3. This conclusion is of questionable reliability — the Hyde report indicates that Plaintiff did tell Dr. Hyde that "she is not undergoing any mental health counseling at this time." Tr. 483.
4. Without explaining why he discounted it, the ALJ states that he afforded only "some weight" to Dr. Pressman's opinion. Tr. 21. As a practical matter, it appears that the ALJ effectively afforded Dr. Pressman "great weight" in that he adopted Dr. Pressman's RFC limitations without any material change, except that the ALJ labeled his RFC as permitting "light" work with additional limitations, while Dr. Pressman's RFC was summarized at reconsideration as limiting Plaintiff to sedentary work.
5. In light of these material errors, the Court has not considered Plaintiff's other arguments.
6. This use of the word "failure" is not intended to suggest any culpability on the part of Dr. Pressman or the SSA. The file reflects that the SSA requested the Izzi records; it is not clear why they and the Center for Orthopaedics records were not procured until much later.
7. That is, Plaintiff's file is utterly lacking in random references to activities inconsistent with her statements. E.g., Charpentier, 2014 WL 575724, at *3 (claimant who alleged severe pain precluded all sexual activity and camping in the same period sought medical treatment for effects of rampant sexual activity and camping (poison ivy)).

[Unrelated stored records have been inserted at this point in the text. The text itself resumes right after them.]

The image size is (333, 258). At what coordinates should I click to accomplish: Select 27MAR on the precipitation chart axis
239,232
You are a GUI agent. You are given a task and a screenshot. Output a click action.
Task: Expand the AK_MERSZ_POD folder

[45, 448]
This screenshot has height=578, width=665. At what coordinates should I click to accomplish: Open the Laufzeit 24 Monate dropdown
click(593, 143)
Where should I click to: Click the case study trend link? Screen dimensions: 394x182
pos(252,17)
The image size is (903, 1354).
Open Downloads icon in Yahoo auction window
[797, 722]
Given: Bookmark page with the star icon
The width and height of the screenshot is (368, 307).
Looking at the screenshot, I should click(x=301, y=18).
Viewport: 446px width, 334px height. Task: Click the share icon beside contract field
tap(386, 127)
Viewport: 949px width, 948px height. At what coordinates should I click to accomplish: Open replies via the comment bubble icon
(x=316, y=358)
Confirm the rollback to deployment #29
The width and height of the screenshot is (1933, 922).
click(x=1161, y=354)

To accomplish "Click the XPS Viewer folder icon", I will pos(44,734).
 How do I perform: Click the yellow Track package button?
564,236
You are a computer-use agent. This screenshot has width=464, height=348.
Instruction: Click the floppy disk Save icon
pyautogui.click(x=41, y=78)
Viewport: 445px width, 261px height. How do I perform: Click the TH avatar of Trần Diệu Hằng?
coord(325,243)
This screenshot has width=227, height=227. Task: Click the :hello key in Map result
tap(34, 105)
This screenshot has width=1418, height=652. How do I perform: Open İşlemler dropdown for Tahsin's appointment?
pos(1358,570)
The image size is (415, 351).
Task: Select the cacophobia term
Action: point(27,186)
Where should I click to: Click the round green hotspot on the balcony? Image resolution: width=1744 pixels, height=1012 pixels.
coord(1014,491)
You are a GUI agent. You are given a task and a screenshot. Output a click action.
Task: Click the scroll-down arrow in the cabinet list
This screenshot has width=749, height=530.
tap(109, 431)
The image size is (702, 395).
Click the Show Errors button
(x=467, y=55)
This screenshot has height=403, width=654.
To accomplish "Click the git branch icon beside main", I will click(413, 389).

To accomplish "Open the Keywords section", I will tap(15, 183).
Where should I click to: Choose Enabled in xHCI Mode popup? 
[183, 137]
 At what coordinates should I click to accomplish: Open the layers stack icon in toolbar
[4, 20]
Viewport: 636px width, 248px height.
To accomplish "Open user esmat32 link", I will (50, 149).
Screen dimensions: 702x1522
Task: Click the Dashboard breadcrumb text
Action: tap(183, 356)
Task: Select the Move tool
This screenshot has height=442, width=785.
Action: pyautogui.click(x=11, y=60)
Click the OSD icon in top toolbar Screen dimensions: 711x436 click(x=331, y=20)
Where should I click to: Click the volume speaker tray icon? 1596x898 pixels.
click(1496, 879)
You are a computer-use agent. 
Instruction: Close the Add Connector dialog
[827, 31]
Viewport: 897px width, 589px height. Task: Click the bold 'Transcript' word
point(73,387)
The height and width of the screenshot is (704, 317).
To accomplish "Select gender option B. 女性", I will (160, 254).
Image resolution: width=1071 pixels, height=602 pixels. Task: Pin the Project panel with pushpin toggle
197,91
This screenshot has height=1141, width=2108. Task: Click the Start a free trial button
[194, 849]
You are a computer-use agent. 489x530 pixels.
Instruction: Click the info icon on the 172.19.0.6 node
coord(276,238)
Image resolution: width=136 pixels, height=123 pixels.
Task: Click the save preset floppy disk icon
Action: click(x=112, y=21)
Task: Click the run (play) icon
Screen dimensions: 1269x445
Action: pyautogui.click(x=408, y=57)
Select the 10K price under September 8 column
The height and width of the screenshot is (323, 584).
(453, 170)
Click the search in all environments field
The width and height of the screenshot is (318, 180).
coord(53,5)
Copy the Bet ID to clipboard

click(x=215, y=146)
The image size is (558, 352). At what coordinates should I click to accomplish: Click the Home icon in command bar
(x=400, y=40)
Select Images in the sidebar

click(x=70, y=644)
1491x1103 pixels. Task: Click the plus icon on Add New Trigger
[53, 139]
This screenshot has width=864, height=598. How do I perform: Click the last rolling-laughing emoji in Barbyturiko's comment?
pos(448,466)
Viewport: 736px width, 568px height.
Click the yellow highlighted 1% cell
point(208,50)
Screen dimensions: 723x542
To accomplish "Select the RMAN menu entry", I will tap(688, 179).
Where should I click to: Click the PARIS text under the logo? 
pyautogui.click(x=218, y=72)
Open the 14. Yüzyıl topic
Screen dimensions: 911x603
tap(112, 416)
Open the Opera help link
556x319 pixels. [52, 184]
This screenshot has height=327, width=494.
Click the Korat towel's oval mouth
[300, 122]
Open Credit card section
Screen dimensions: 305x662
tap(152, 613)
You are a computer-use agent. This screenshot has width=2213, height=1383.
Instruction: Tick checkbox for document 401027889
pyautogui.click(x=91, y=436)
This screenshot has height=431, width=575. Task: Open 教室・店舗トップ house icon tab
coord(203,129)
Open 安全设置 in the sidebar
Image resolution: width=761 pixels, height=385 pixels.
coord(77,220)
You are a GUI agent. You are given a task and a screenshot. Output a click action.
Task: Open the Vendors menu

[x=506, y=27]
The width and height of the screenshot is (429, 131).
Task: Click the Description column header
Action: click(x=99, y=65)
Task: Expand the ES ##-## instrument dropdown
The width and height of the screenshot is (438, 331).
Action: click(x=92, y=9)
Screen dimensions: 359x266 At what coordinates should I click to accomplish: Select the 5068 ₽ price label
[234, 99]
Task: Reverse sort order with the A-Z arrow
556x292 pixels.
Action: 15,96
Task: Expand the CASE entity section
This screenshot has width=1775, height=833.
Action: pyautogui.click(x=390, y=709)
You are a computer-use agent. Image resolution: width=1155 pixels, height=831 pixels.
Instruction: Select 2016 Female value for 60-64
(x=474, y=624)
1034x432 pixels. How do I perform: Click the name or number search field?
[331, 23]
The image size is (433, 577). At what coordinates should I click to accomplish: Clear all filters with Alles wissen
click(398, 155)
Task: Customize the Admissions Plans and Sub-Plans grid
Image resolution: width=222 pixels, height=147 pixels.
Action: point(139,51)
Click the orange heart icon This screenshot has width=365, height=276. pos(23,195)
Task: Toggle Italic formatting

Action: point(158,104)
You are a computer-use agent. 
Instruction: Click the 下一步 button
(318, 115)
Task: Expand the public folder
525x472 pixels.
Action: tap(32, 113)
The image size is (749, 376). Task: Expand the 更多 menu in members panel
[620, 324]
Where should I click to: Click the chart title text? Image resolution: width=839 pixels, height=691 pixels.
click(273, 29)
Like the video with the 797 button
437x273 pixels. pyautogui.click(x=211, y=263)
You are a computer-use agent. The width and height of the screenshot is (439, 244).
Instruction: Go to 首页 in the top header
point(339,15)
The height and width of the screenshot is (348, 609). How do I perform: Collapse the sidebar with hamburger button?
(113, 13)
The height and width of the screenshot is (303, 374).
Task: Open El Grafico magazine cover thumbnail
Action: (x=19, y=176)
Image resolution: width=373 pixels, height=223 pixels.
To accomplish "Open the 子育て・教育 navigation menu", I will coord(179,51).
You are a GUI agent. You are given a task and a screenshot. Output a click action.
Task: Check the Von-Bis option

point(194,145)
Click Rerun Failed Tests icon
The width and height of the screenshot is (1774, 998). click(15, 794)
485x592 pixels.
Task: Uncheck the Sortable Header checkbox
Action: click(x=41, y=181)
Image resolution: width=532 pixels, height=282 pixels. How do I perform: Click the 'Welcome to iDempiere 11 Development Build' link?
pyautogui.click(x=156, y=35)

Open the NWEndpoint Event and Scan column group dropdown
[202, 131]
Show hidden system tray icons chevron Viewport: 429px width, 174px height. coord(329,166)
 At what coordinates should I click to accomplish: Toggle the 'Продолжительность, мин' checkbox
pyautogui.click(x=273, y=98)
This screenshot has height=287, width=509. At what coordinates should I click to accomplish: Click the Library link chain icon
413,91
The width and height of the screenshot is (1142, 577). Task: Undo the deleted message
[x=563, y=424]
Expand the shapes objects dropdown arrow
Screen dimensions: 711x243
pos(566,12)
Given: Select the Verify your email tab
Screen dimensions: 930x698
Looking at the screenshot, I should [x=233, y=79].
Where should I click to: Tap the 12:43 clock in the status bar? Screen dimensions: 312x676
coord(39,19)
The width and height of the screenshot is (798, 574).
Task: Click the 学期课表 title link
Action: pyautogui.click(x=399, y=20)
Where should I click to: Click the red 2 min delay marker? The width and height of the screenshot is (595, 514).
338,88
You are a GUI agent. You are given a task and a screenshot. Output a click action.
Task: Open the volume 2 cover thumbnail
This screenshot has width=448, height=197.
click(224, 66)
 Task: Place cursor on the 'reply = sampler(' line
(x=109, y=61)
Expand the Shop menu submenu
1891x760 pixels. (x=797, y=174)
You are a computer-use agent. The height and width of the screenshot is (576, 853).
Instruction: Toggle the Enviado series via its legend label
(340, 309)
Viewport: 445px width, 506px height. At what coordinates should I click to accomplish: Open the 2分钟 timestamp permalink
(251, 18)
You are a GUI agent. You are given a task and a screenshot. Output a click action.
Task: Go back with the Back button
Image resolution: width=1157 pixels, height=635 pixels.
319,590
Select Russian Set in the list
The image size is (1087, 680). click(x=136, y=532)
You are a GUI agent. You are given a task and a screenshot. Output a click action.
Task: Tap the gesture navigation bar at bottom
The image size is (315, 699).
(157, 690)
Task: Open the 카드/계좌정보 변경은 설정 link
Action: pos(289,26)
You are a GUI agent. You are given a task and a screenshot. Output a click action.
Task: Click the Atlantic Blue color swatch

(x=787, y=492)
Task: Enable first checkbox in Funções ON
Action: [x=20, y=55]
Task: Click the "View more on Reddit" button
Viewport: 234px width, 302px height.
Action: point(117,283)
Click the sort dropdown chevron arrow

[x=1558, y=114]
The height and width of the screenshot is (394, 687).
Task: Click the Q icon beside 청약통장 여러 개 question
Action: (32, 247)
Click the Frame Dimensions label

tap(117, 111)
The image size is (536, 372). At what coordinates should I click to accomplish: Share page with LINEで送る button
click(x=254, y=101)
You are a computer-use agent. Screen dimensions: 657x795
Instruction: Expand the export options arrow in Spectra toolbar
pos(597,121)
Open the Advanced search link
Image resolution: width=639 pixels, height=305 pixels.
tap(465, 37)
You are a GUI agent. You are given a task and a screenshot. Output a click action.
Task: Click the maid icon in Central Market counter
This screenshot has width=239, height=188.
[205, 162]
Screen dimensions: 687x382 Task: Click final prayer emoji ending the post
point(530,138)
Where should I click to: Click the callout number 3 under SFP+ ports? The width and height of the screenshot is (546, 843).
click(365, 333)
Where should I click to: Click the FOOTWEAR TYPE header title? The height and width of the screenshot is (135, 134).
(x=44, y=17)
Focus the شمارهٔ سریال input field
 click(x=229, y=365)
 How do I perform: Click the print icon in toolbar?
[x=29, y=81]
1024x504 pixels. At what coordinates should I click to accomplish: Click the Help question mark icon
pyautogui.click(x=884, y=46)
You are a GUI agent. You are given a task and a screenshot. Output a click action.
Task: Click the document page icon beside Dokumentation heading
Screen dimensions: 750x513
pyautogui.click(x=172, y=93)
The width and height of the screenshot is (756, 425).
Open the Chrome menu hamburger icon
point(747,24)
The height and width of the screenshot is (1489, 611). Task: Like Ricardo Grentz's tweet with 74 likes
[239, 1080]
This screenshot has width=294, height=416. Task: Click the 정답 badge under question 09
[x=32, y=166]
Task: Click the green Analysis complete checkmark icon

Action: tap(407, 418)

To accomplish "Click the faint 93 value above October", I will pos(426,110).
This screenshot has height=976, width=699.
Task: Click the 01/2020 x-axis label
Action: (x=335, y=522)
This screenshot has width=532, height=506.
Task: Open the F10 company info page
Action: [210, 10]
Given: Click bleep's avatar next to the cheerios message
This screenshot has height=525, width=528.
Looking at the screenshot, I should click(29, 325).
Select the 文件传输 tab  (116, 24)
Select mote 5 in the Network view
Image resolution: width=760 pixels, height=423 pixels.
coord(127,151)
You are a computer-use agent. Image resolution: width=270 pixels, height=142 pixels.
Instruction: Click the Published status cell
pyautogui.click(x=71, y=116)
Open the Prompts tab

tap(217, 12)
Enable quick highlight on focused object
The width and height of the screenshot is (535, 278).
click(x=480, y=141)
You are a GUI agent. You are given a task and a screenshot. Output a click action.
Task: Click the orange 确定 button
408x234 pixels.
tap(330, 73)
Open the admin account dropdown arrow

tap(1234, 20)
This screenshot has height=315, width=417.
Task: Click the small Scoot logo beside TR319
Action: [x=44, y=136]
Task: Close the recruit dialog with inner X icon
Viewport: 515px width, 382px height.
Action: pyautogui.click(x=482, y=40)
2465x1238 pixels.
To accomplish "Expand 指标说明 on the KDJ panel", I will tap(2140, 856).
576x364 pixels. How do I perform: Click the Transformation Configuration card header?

8. On remand, the ALJ may consider other evidence of record that may bear on the reliability of Plaintiff's subjective statements. For example, the record reflects numerous instances of Plaintiff's failure to follow through on treatment recommendations, particularly for mental health treatment. E.g., Tr. 398 ("stopped seeing her psychiatrist"); Tr. 610 (noting patient failed to follow up on "psych" or "PT" referrals). Yet the record also reflects an explanation — "pt states she misses appointments d/t fatigue and "fibro fog" and "pt now states she is `afraid of PT.'" Tr. 610, 620.